The developers will need to produce traffic studies and mitigation plans. The projects are likely to slow traffic in the area, but not to an extent that would keep them from proceeding, based on past decisions regarding other developments.

The issue of rapid development in Kakaako led to several bills introduced in January at the Legislature, including one calling for a moratorium on development in the area and one abolishing HCDA. Only one bill passed, and will reconstitute the agency’s board of directors next year among other more minor changes.

Larry Hurst, area neighborhood board chairman, is supportive of HCDA’s mission established by the Legislature in 1976.

“All those years ago, Kakaako was (thought of as) the place to get people to live in the (primary urban core),” he said. “When it finally comes (close to happening), only the newbies start talking. I ask people, ‘Where have you been for 37 years?’ It’s like, you can’t move in next to a hospital and then start complaining about the ambulance.”

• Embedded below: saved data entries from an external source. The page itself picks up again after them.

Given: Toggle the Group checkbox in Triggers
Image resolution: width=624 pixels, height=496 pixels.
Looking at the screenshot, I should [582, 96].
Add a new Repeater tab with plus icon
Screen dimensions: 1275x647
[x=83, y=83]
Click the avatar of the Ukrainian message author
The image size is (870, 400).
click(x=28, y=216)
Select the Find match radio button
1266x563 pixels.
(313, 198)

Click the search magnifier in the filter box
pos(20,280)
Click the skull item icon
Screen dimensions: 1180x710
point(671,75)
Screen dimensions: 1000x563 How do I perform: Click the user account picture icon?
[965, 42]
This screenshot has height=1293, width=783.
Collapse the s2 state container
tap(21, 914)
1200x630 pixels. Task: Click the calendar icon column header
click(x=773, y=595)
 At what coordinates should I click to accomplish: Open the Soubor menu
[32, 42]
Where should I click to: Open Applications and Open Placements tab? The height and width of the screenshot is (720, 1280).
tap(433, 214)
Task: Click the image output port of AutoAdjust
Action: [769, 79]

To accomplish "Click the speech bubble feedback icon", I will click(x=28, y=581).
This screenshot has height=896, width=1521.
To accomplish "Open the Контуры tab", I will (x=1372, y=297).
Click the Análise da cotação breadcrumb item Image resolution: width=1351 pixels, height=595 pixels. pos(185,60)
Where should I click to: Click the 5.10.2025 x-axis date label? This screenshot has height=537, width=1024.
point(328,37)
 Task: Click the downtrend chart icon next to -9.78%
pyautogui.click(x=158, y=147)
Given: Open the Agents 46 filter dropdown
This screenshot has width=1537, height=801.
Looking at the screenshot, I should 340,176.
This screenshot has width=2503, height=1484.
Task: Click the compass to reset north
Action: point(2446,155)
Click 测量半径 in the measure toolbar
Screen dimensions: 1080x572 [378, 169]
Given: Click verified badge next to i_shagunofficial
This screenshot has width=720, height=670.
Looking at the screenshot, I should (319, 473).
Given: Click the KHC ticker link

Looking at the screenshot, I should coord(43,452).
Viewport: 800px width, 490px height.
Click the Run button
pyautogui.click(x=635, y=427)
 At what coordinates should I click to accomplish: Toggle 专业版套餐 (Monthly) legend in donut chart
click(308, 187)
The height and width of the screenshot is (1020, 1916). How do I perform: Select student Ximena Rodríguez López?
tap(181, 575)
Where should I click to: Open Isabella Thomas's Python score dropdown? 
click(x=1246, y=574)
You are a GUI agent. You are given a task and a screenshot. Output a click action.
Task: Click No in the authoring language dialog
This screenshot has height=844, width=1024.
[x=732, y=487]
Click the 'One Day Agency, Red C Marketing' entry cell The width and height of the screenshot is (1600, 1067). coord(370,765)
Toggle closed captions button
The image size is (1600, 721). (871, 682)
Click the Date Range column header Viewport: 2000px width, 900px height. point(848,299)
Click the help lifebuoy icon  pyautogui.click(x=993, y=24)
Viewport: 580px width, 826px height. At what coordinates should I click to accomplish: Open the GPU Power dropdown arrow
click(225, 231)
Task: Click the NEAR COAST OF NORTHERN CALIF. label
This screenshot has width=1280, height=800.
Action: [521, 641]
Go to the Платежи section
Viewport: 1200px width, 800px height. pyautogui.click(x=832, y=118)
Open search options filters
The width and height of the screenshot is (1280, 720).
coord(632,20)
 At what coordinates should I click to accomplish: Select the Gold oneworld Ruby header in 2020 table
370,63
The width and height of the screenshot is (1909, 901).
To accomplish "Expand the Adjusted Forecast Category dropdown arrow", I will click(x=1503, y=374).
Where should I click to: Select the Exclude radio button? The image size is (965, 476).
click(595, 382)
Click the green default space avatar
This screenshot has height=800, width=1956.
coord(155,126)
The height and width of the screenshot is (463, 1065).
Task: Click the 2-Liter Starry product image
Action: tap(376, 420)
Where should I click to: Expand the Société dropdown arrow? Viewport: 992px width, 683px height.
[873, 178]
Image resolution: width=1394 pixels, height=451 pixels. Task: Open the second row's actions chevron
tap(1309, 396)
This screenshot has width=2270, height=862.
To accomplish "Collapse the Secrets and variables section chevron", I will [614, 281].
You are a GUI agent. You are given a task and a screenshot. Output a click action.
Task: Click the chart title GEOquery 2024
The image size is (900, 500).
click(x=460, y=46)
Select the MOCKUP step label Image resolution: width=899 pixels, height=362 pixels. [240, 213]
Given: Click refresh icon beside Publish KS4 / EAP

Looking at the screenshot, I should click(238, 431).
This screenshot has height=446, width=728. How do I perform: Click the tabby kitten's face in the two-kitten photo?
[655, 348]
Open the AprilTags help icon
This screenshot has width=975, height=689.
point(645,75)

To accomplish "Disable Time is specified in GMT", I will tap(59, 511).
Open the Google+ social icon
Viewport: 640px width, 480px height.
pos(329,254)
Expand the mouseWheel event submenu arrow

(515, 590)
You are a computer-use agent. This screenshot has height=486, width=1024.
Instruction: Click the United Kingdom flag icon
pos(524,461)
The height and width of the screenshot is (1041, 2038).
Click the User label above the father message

The third new project presented to the neighborhood board Tuesday is a 234-unit tower slated at 1391 Kapiolani Blvd. next to Ala Moana Center a block Ewa of the Nordstrom store fronting Kapiolani, Kona Street and Kona Iki Street just outside Kakaako’s Piikoi Street border.

In 2007, an affiliate of South Korea-based SamKoo Development Co. Ltd. bought the 1.4-acre site that formerly hosted a car dealership and announced plans for a luxury condo tower. However, Hawaii’s real estate market was approaching a turndown in the face of a recession and the project was put on hold.

Lowell Chun, a consultant for SamKoo, told the board that the developer has revised its plan to fit with the city’s new rail station that will be the Honolulu terminus of the line from Kapolei.

“It’s a rail line anchor,” he said. “It’s a destination.”

Chun said SamKoo is offering to provide a slice of its property along Kona Street for rail use, and would like to create a public area with commercial shops on the tower site integrated with the city’s rail station.

“We are right there,” he said. “What we would like to create is a landmark building for this landmark location — something that signifies that this is someplace special.”

Chun said SamKoo hopes to submit a permit application with the city within the next few months under interim transit-oriented development rules pending before the City Council, provided the rules are adopted.

A maximum height under interim rules being considered would be 450 feet, up from the site’s existing 250-foot limit, though Chun said the 1391 Kapiolani tower is planned to rise 420 feet.

The Neighborhood Board did not vote on the projects.

Developers of the three projects all expect to seek permits this year but did not project construction timetables if their towers are approved.